GLI ARROGANTI E I DI BENEDETTO

Ero e resto convinto che sarebbe stato meglio invitare giornalisti stranieri a Genova piuttosto che giornalisti genovesi in Cina. Ero e resto convinto che sarebbe stato meglio che il Carlo Felice, abituato a piangere miseria, trovasse un qualsiasi trucco contabile per girare nelle sue casse piuttosto vuote i soldi destinati al viaggio dei giornalisti al seguito. Ero e resto convinto che la scelta delle testate da invitare e l’esclusione del Giornale sia stato solo l’ultimo dei gravi errori commessi dal Teatro genovese, perchè non tiene conto delle tirature, nè della rappresentatività, nè del radicamento nel tessuto genovese e ligure. Ero e resto convinto - e in ciò, come ho già scritto, concordo alla virgola con la posizione espressa dal caporedattore del Corriere mercantile-Gazzetta del lunedì Paolo De Totero su queste pagine - che un giornalista libero è libero anche se il viaggio gli viene pagato e un giornalista servo è servo anche se il viaggio glielo paga l’editore o, addirittura, se se lo paga di tasca propria. Mi pare che il panorama genovese abbondi di esempi di entrambe le figure giornalistiche.

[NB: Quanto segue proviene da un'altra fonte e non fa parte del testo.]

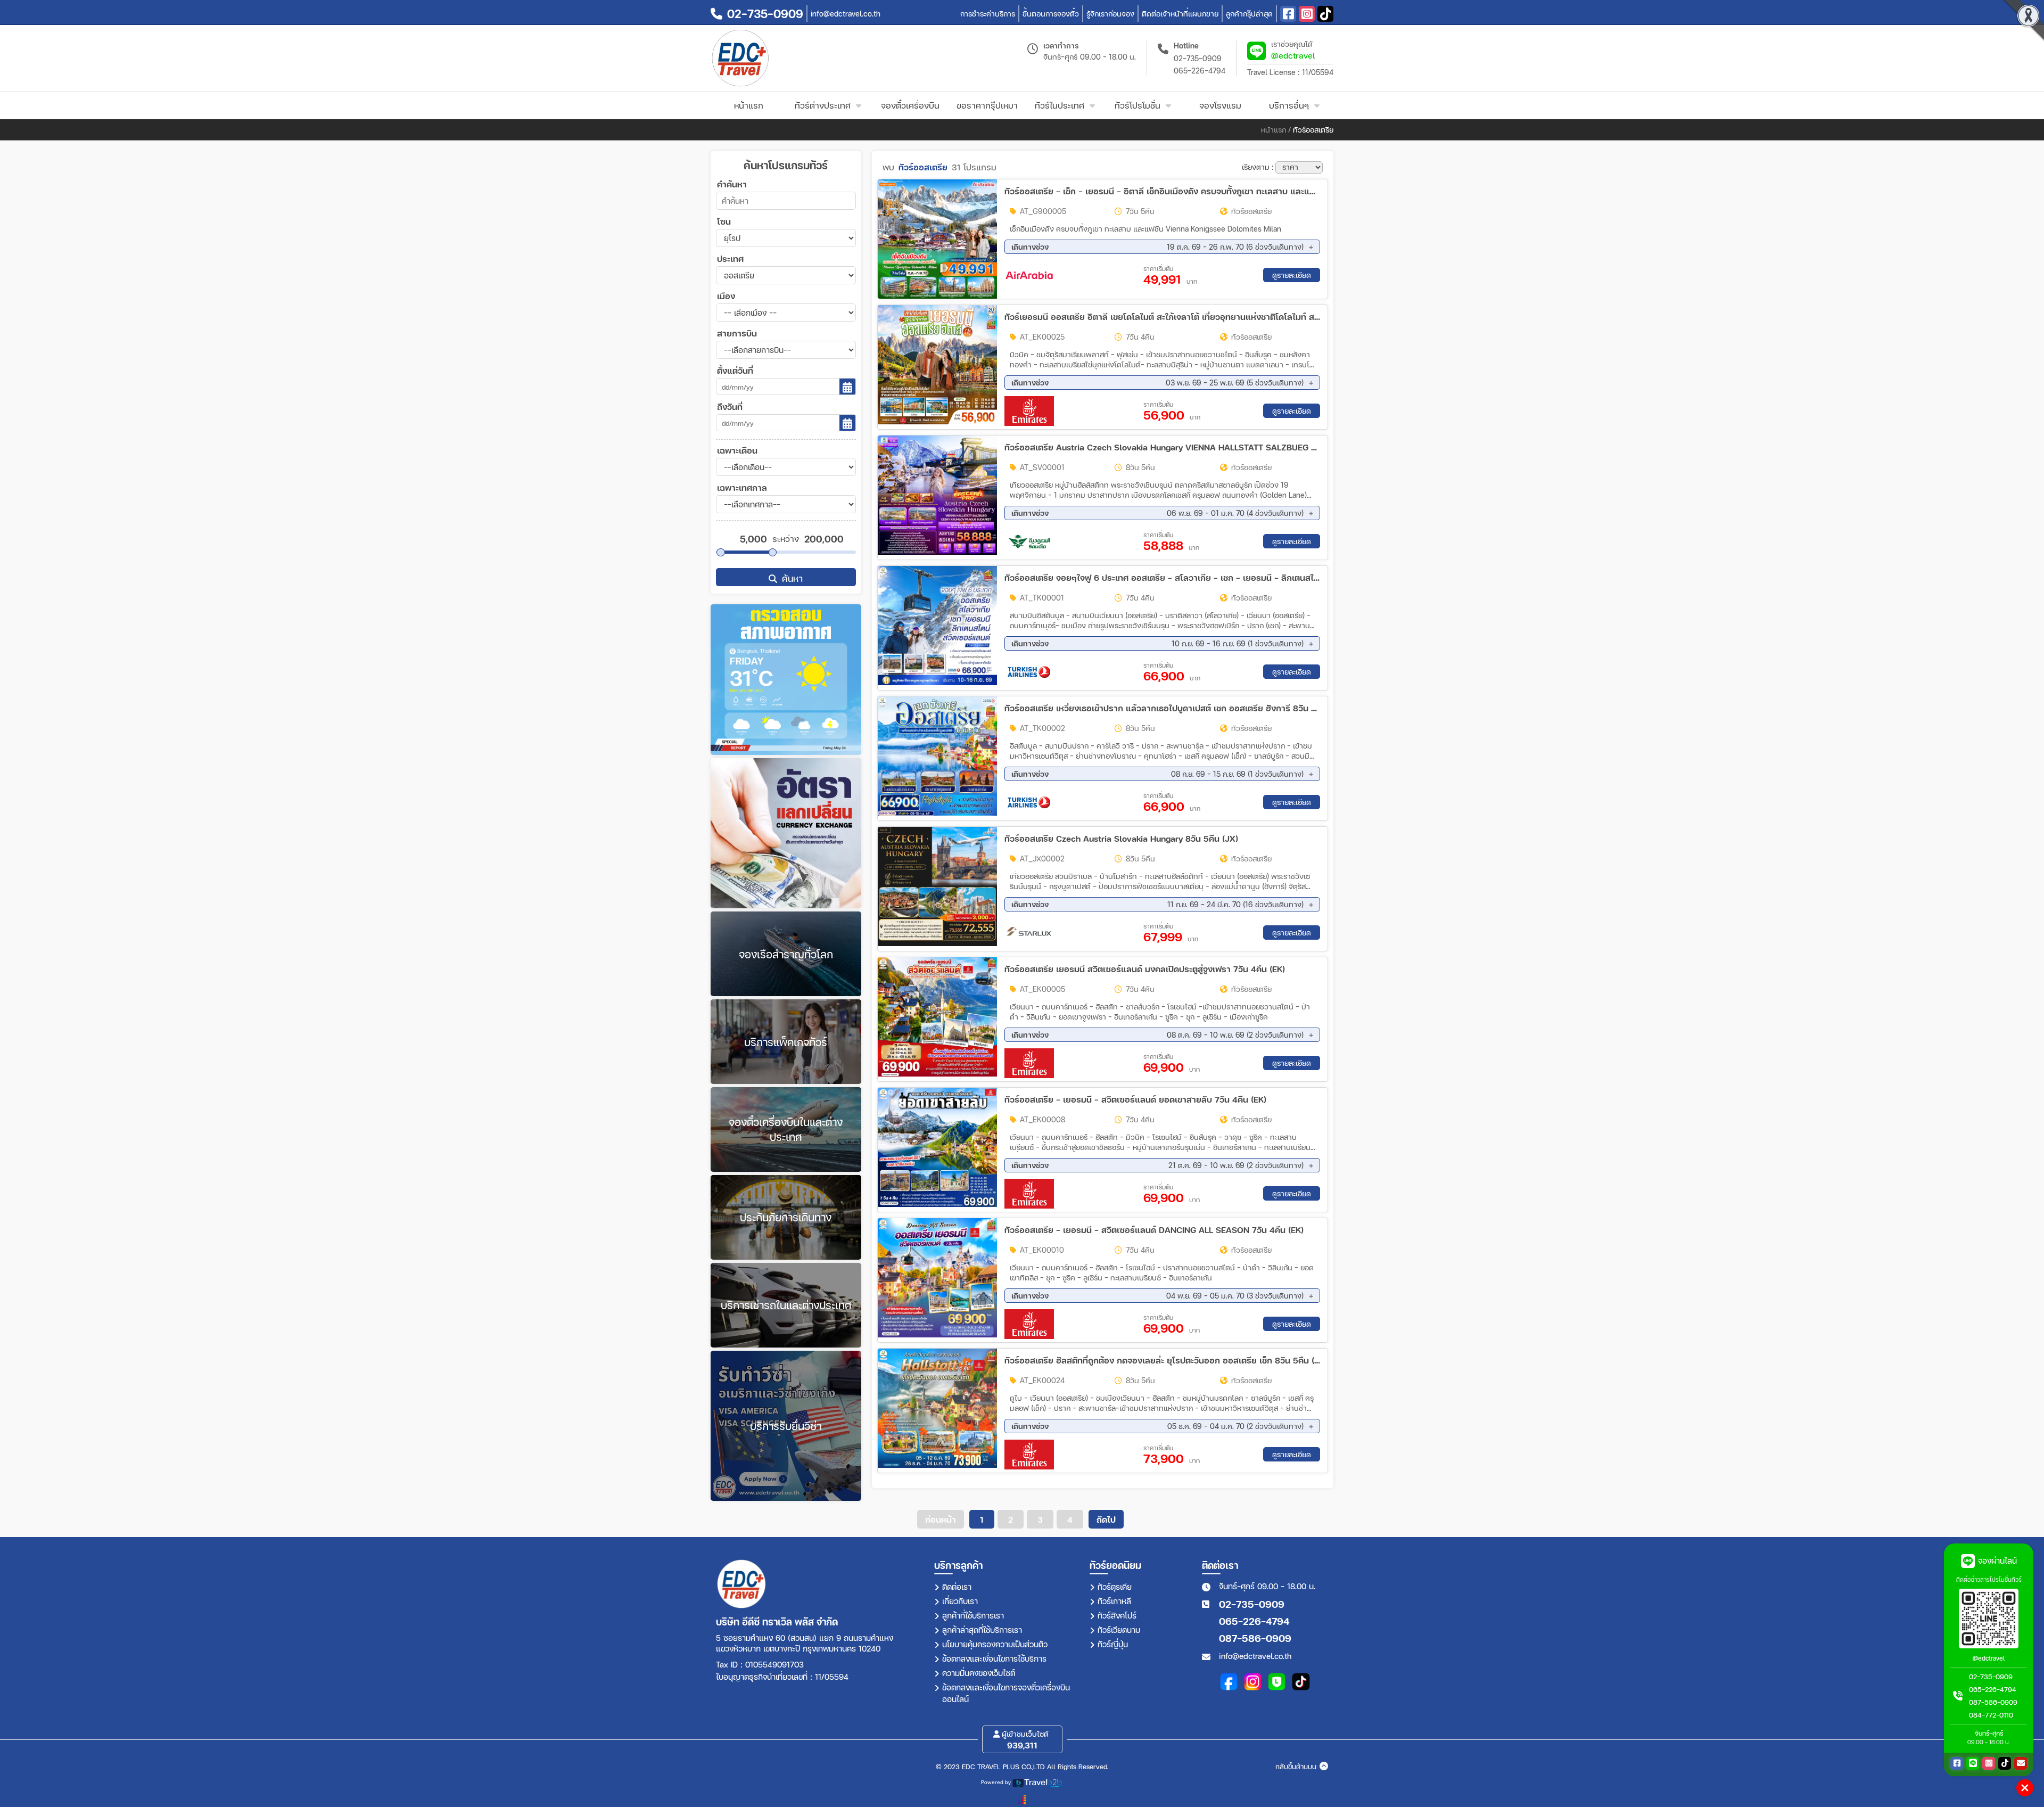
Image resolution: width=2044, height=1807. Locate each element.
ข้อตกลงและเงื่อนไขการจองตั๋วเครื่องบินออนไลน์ (1006, 1693)
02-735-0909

Ero e resto convinto che il sovrintendente del Carlo Felice Gennaro Di Benedetto abbia avuto un ruolo decisivo nel salvare il Teatro. Ero e resto convinto che, senza di lui, forse, non saremmo nemmeno qui a raccontare di Carlo Felice. Ero e resto convinto che le sue scelte artistiche, manageriali e di programmazione hanno invertito la rotta rispetto alle scelte elitarie di alcuni dei suoi predecessori, che sembravano quasi inebriati dalle opere incomprensibili e dalle vette negative di pubblico. Ero e resto convinto che iniziative come quelle della giunta Biasotti di portare i genovesi a teatro, anche gratis, siano il vero modo di avvicinare alla musica anche aree sociali che magari non ci avrebbero mai pensato. Ero e resto convinto che aver favorito l’ingresso di Finmeccanica nel Carlo Felice sia il vero capolavoro gestionale di Di Benedetto.
Insomma, come sempre, qui al Giornale, siamo abituati a giudicare laicamente le cose. Riconoscendo i meriti anche ai nostri avversari, storici o di giornata, perchè pensiamo che sia la base per essere credibili.
In questo quadro, pur non mutando di una virgola il nostro pensiero sulla trasferta cinese di Regione e Carlo Felice e non condividendo alcune delle risposte dell’ottima intervista del nostro Ferruccio Repetti al Sovrintendente, accettiamo con piacere le scuse di Di Benedetto al Giornale e, soprattutto, ai nostri lettori. Gennaro, pur nella diversità di posizioni, ha confermato una volta di più che il dibattito e il confronto sono la base di tutto. E del dibattito e del confronto queste pagine vogliono essere, sempre più, la bandiera.
Credo che molti, a Genova, abbiano da imparare da Di Benedetto e dalle sue scuse. Dall’arroganza non nasce niente, dal confronto nasce una città migliore.